We talked for hours with silent moments just grinning at each other. I thought he was different, and I was right. We fell for each other, and hard. I thought, “Finally, all the stars are falling into place, and I’m over my crazy.” I was wrong. I still struggled with trust and allowing myself to be vulnerable despite having a man who gave me no reason to distrust him. The difference with him? He was willing to chip away at my wall, even though I kept rebuilding. My past experiences left me scared and callused. I was unwilling to soften, to be open, to be vulnerable.
Don’t get me wrong, I am generally delightful and was kind and appreciative to Nick. It was more a struggle I had within my own mind. Ultimately it was just self-preservation because I didn’t want to be hurt. I slowly began to stop rebuilding my wall as Nick chipped away at it just as he had promised to do. All of his actions support that he is a person of his word and that he has my best interest in mind.

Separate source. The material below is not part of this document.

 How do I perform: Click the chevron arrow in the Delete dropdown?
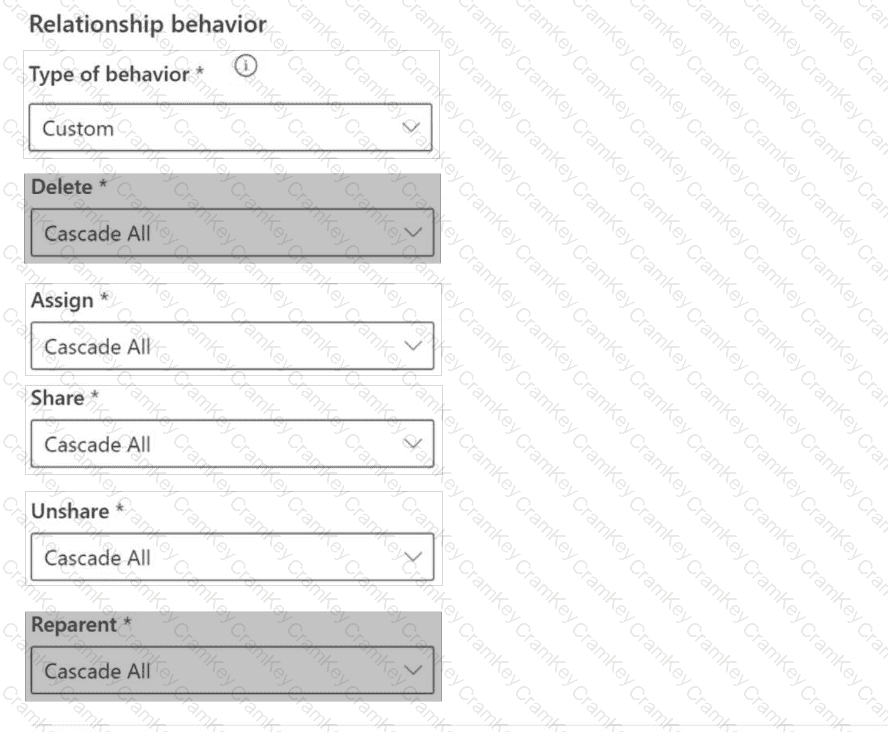(414, 234)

He’s genuinely accepting and loving. He is soft, and I feel safe with him. He doesn’t hold grudges or make snide remarks to boost his own ego. He’s a real man who admits his faults and lovingly holds me accountable for mine. My mom said I needed a completer, not a competer. I found that someone to complete me, and continue to help me grow.
Does that mean I’m crazy free? HELL NO. In fact, I’ve just come to terms with the fact that I’m crazy. Sometimes I do things that piss off Nick or ask too much of him. Instead of resenting me he communicates that to me and is patient with my antics. I don’t look at my past experience as wasted years, instead as Dali Momma said, “You would have never appreciated Nick like you do if you hadn’t gone through what you did with [BLEEP].” My mom is right, and that’s just yet again another reminder that perspective is everything.